▸ THE TASK
Lay out as a numbered list the lines of the items from the line containing "979x617 pixels." through the line containing "Action: coord(370,136)", both included, and omit any blank lines.

-- Start of INFORMATION SUPPLIED --

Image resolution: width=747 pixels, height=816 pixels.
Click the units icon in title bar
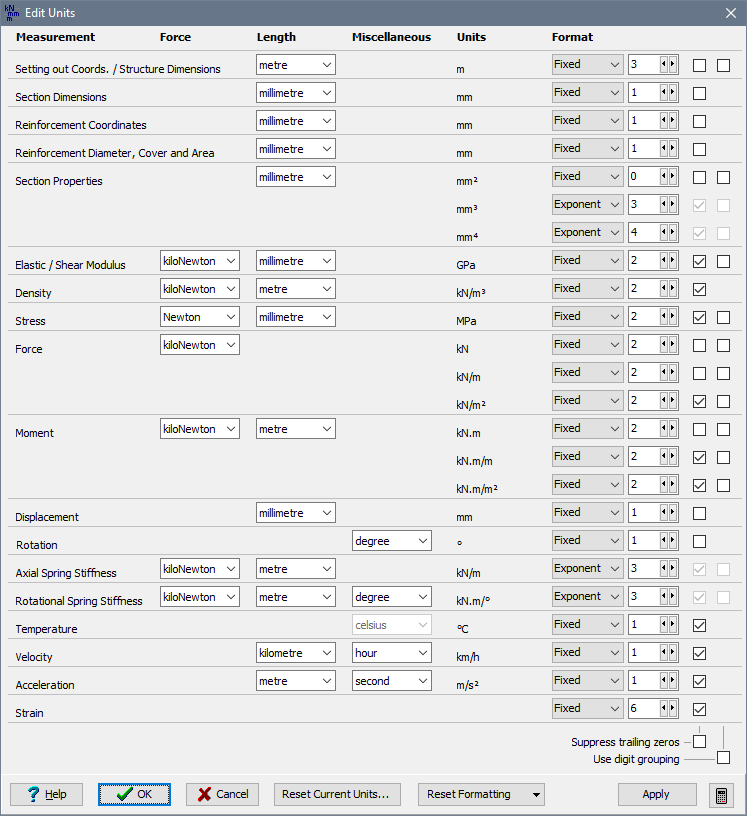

-- End of INFORMATION SUPPLIED --
-- Start of INFORMATION SUPPLIED --

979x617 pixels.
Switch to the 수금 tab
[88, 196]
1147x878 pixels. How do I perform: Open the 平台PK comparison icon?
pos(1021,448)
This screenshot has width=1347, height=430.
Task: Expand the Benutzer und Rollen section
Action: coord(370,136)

-- End of INFORMATION SUPPLIED --
-- Start of INFORMATION SUPPLIED --

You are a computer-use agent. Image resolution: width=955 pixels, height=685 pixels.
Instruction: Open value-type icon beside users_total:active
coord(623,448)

-- End of INFORMATION SUPPLIED --

▸ WRITTEN SOLUTION
1. 979x617 pixels.
2. Switch to the 수금 tab
3. [88, 196]
4. 1147x878 pixels. How do I perform: Open the 平台PK comparison icon?
5. pos(1021,448)
6. This screenshot has width=1347, height=430.
7. Task: Expand the Benutzer und Rollen section
8. Action: coord(370,136)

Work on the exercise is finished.